The contractor's argument stems from an October decision by the licensing board to require that contractors carry a special license -- called a C-68FF -- to install turf at sports facilities.
On Friday the board deferred a decision until its Aug. 22 meeting on whether the new rule should be reversed.
Verna Oda, the board's executive officer, said the board's October decision is "informal" and "nonbinding" and is only a "guideline" for state agencies.
But Hafner said the university must follow the guidelines. It will proceed with opening bids on Friday but might postpone awarding the estimated $1.2 million job until the state board makes a clear ruling, he said. Otherwise the university could face a protest -- a formal complaint by a contractor that can hold up construction.
Logan Hamocon, owner of Sports Turf Hawaii, which installed the artificial turf at UH's Les Murakami Stadium last year, said before the rule change that he has experience laying 5 million square feet of top dressing, which includes natural and synthetic turf. with a C-27 landscaper's license.
He said the board never informed him that the rules were changed. He learned about it when preparing a bid for Cooke Field.
He accused Denny Sadowski, a member of the board and owner of a sport surfacing business, of a conflict of interest: recommending a rule that limits his competitors in the installing of turf at sports facilities.
The board's decision "basically puts me out of business and eliminates his competition," Hamocon said.
Sadowski, the listed agent of Applied Surfacing Technology, is one of four contractors who holds a C-68FF license in Hawaii.
In September, Sadowski recommended the board require that contractors installing turf have a C-68FF license, Hamocon said.

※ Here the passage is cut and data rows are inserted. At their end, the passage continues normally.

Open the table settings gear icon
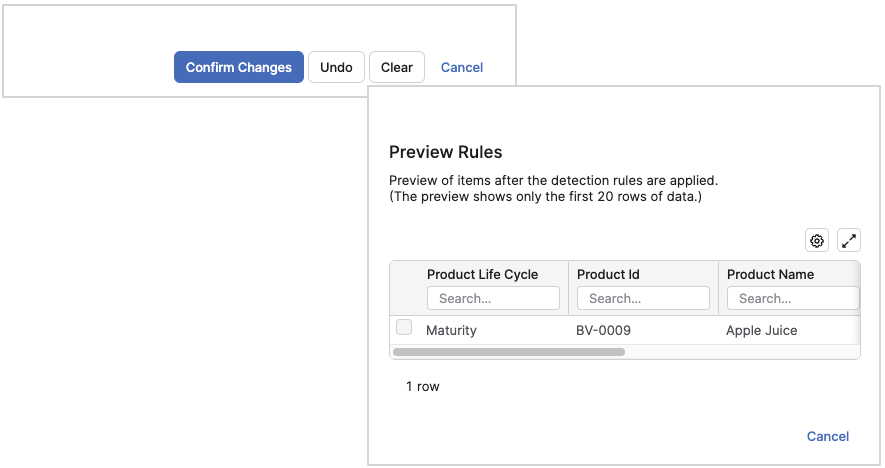The width and height of the screenshot is (885, 468). point(817,240)
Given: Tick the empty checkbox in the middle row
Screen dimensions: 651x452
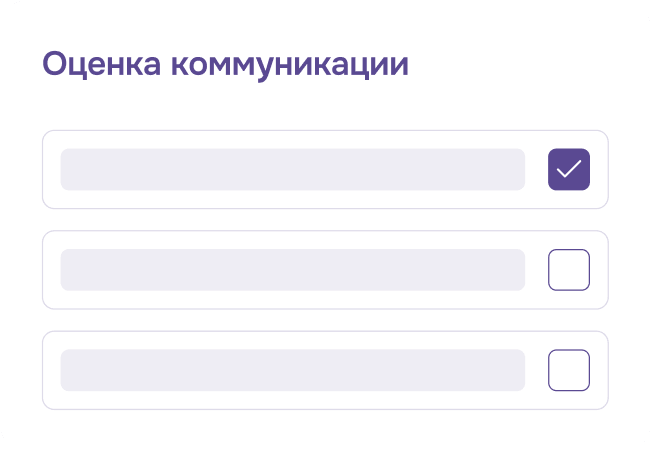Looking at the screenshot, I should [x=569, y=270].
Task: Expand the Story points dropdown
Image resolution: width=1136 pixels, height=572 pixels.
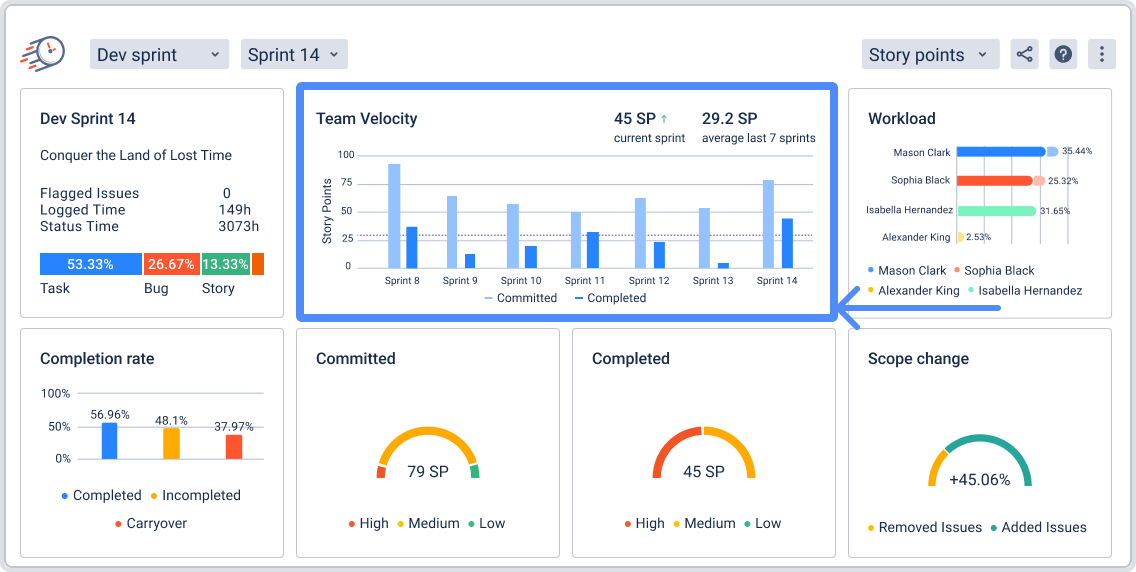Action: click(930, 54)
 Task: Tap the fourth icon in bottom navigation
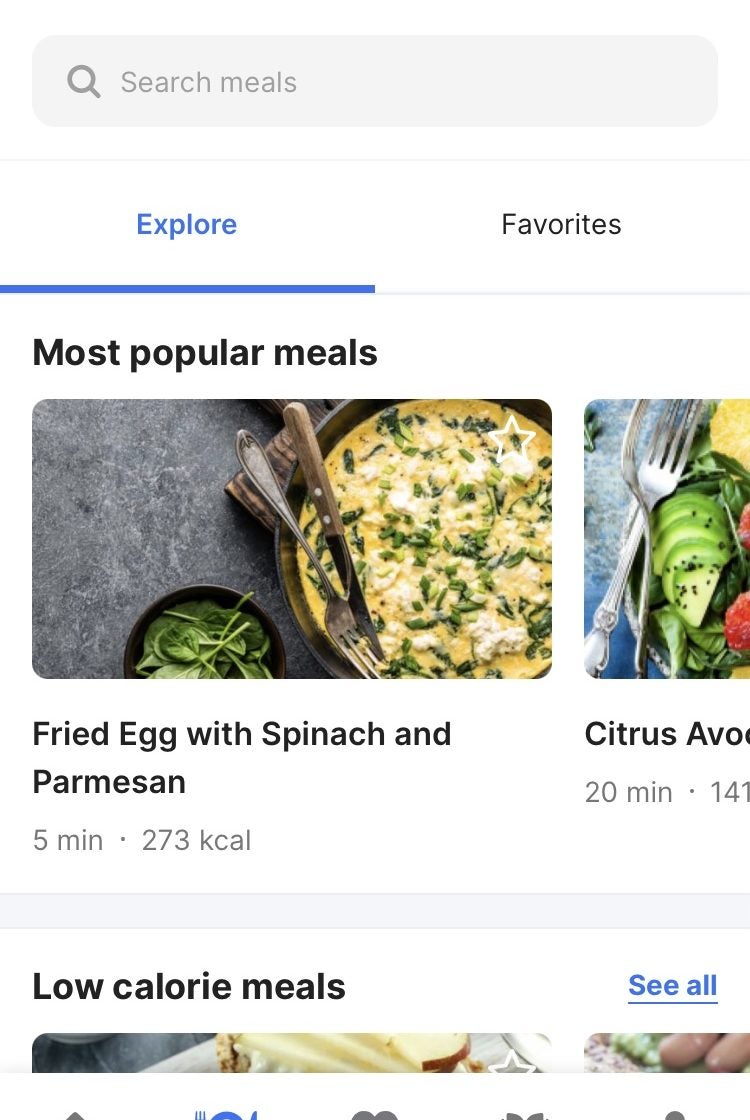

According to the September board minutes, Sadowski said landscapers cannot install synthetic turf because it is like laying carpet. At the same time, he raised a concern about paint contractors doing floor work.
He admitted losing a flooring job at Honokaa High School to a paint contractor and asked the board to restrict paint contractors from doing that type of work, which has been allowed since 1996.

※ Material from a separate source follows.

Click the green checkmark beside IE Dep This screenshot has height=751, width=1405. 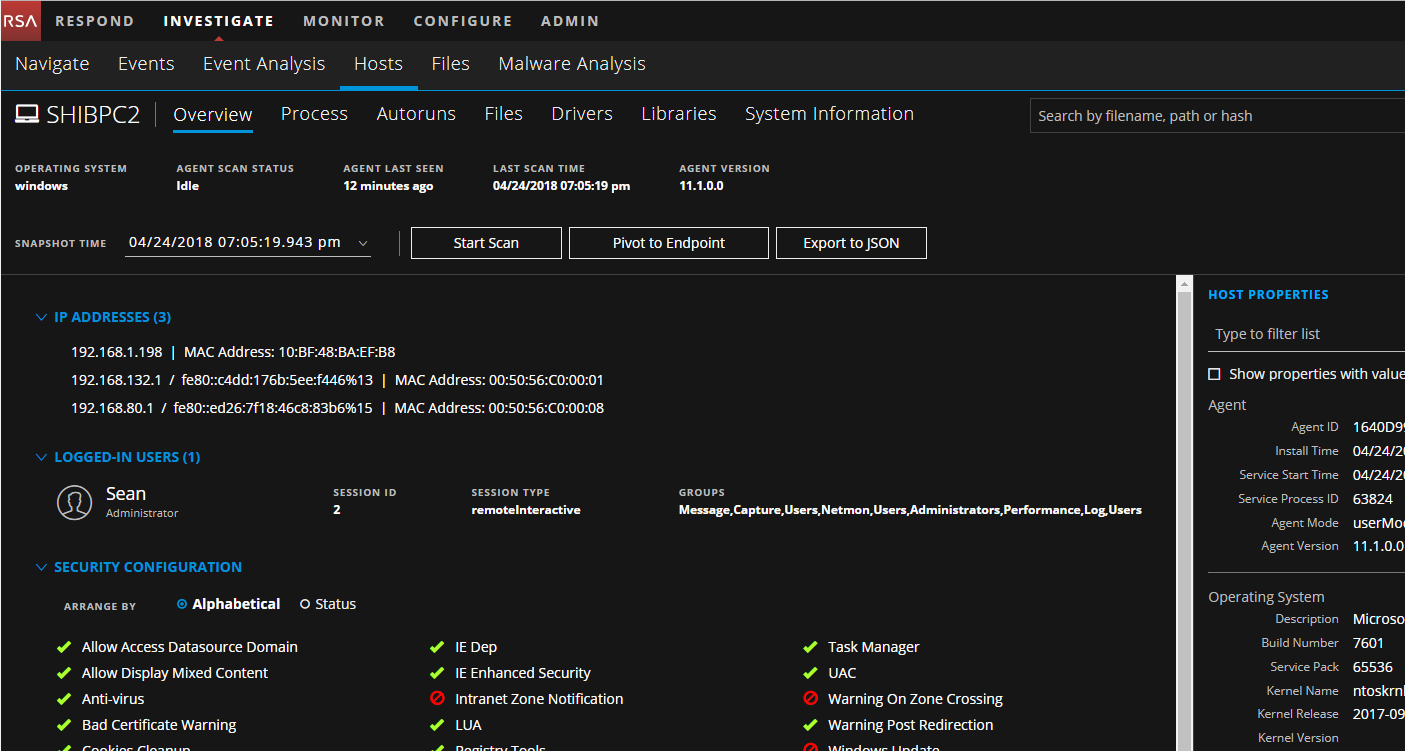pyautogui.click(x=437, y=647)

Sadowski was assigned by the board chairman to draft the scope of work that landscape contractors and turf contractors can do.
In October, Sadowski suggested artificial-turf layers have a C-68FF license, citing the handling of sand. He said big athletic fields should be done by C-68FF licensed contractors, adding that "the Murakami Stadium at UH is being installed by a C-27 contractor who has never done this before," according to the meeting minutes.
He recused himself from the October vote on the rule change.
Previously, the board agreed last July and August that a C-68FF license was not needed to install artificial turf.
Hamocon, who said he received a recommendation from UH for his work at Les Murakami Stadium, said he never got a C-68FF license because the board told him twice he did not need it.
Oda said the board listened to Hamocon's concerns about Sadowski but did not see a conflict of interest.
Sadowski did not return repeated calls for comment.
Dan Mollway, executive director of the state's Ethics Commission, speaking in general terms, said a board member should recuse himself if a decision specifically affects his own company. He said a recused member cannot make recommendations.
"If you have a conflict, you have to sit out of the discussion the entire time," he said.
Thursday, August 7, 2008
Denny Sadowski, the listed agent for Applied Surfacing Technology, did not bid on the synthetic turf contract for Les Murakami Stadium. Originally, this article incorrectly said that he had. Logan Hamocon, owner of Sports Turf Hawaii, was the only contractor to bid on the contract, a University of Hawaii official said. Also, Hamocon has experience laying 5 million square feet of top dressing, which includes natural and synthetic turf. The article mentioned only synthetic turf.